Of course you can continue to assign the term 'meaningless' to innovation based on how much more "work" you think you get done on your computer as opposed to others or any other non-sensical criteria you wish to factor, but innovation is driven by the markets that inventors and manufacturers primarily wish to address and, thankfully, I don't see you to be a part of any of them.


----------



## solutionsetc (Apr 2, 2009)

JTYoung1 said:


> I can control my TiVo's just fine from the TiVo website or even my iPhone because I added m.tivo.com to my homescreen. In fact I set it to record a program on the History Channel yesterday when I was 600 miles away from home.


Yes, TiVo does some of this. But you didn't really answer my question.

So what if you want to watch that program while you are 600 miles away from home?

Or what if you wish to choose which program to delete to make room for that program on the History Channel?

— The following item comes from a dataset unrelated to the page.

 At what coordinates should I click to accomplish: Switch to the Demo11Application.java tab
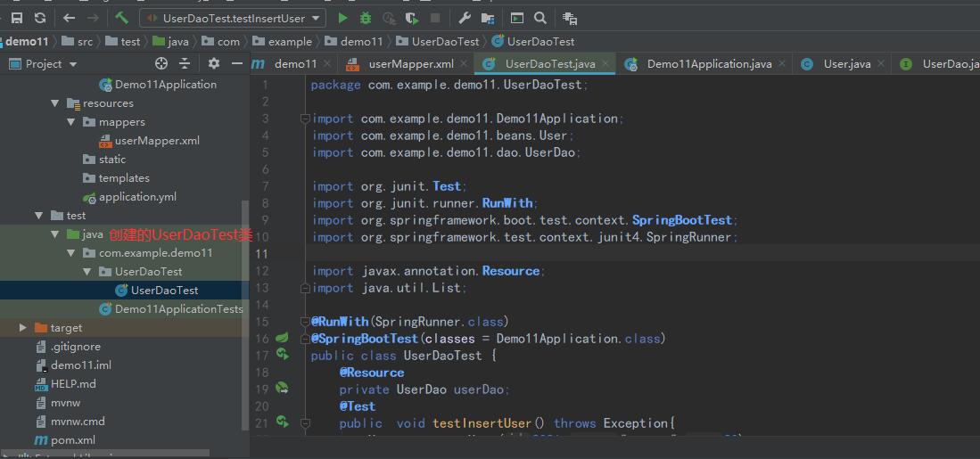click(x=708, y=64)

Or create a wish list for something you saw/heard was upcoming that you had to have, but is not yet in the guide data?


----------



## solutionsetc (Apr 2, 2009)

ZeoTiVo said:


> wake me up when I can see the shows on my iToy


No kidding. While you can now do this via Slingbox, I'd love to see a transcoding server built in to the DVR, with dynamic DNS added to the service.


----------



## KungFuCow (May 6, 2004)

Saying anything negative about Tivo just gets you lambasted here. The blind Tivo nutthuggery here is out of control.

Just remember, kids... Tivo can do no wrong and even tho they havent introduced any kind of feature in years that wasnt a way for them to be profitable, they're still innovating FOR YOU!!!


----------



## JTYoung1 (Aug 13, 2006)

solutionsetc said:


> Yes, TiVo does some of this. But you didn't really answer my question.
> 
> So what if you want to watch that program while you are 600 miles away from home?
> 
> ...


I have a Slingbox to watch that program 600 miles away from home, which I can watch on my iPhone or my Laptop. Or I can simply wait until I get home and watch it on my HDTV in the Lay-Z-Boy

I have 1TB drives in all 3 of my TiVo's and I move the programs I want to keep over to my Windows Home Server box via TiVo Desktop. I don't think I need to worry about deleting shows to make room for a new show. I can see how it might be necessary with Comcast since their drives are rather small.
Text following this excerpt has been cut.